Поднявшись со своего места, он обвел укоризненным взглядом крикунов и негромко произнес:

– Зрю я, что ваше нежелание присягнуть будущему избраннику явно от гордыни бесовской исходит, коя матерью всем смертным грехам доводится. Негоже, глаголите вы, чтобы Рюриковичи другому Рюриковичу в верности клялись. Но в чем же тут непотребство зрите? Али ваши бояре и дружинники не такую же роту вам дают? Они же – суть такие, яко и вы, человецы о двух руках, двух ногах и голове. Более того, выходит, что у них умишка поболе вашего, ибо разумеют, что без роты вы им на куну малую не доверите. А как же царь вам верить возможет? И в чем тут поношение чести вашей? Вы ж не просто обычному Рюриковичу бразды в руки вручите, но самому изо вас достойнейшему, вами же избранному. Опять же иное в разум возьмите. Кто знает – может, именно вам эту роту давать и не придется. Может, это вам все прочие давать ее станут. Царь-то будущий ныне среди вас сидит, за этим столом.

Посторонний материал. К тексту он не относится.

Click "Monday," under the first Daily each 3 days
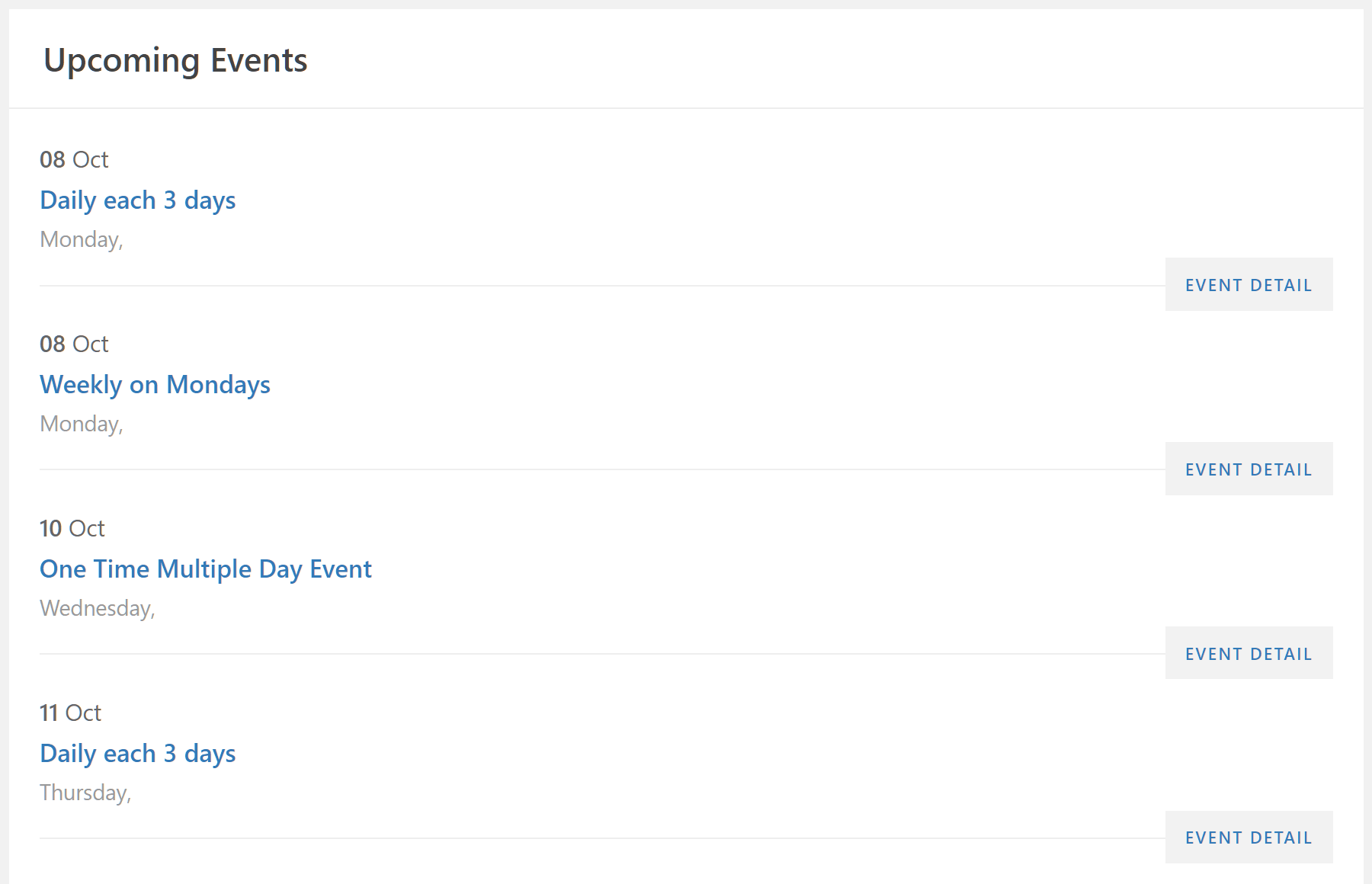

Митрополит пристально посмотрел вначале на киевского князя, затем на смоленского, на галичского, не забыл и про Ярослава. Потом очередь и до всех прочих дошла. Никого не забыл, сумев каким-то непостижимым образом почти в каждого вселить веру именно в его собственное избрание.

Даже у самых захудалых после взгляда, устремленного в его сторону владыкой Мефодием, вдруг внезапно появлялась надежда: «А и впрямь – почему бы не я? Чем я-то плох?» И – князья угомонились.

А Константин лишь устало вздохнул. У него никаких таких мыслей не всколыхнулось, да и не могло. Ему владыка Мефодий глазами иное сказал: «Держись, княже. А если совсем невмоготу будет, то я подсоблю, не сомневайся».

С тем митрополит и сел. После его речи против клятвы верности никто и слова не сказал – следующее обсуждать принялись.

К счастью, дальше предложения пошли попроще. Споры, разумеется, все равно возникали, но были они непринципиальны, например по поводу сбора и дележа дани.

В тексте грамоты этот вопрос звучал следующим образом: «Исчислив число своих людишек, князь должен за каждого из них каждое лето вносить в царскую казну по две гривны серебром. Прочее же он может оставить себе, но, дабы смердов не обременять чрез меру, воспретить брать с каждого из них более трех гривен».

Тут, разумеется, в первую очередь возмутились те, кто побогаче.

– Ты сам, княже, сможешь ли с каждого своего смерда по три гривны получить? – криво усмехаясь, поинтересовался у Константина Владимир Рюрикович.

– Опять же сколько из них на дружину выделить надобно, – добавил Мстислав Удатный.

– И про монастыри с храмами не забыть, – уточнил Мстислав Романович.

Почти торжествующе – утерли, кажись, нос рязанцу, чтоб не шибко умничал, – князья приговорили жертвовать царю с каждого смерда по полугривне серебром, то есть половину общего сбора, сокращенного, таким образом, аж в три раза.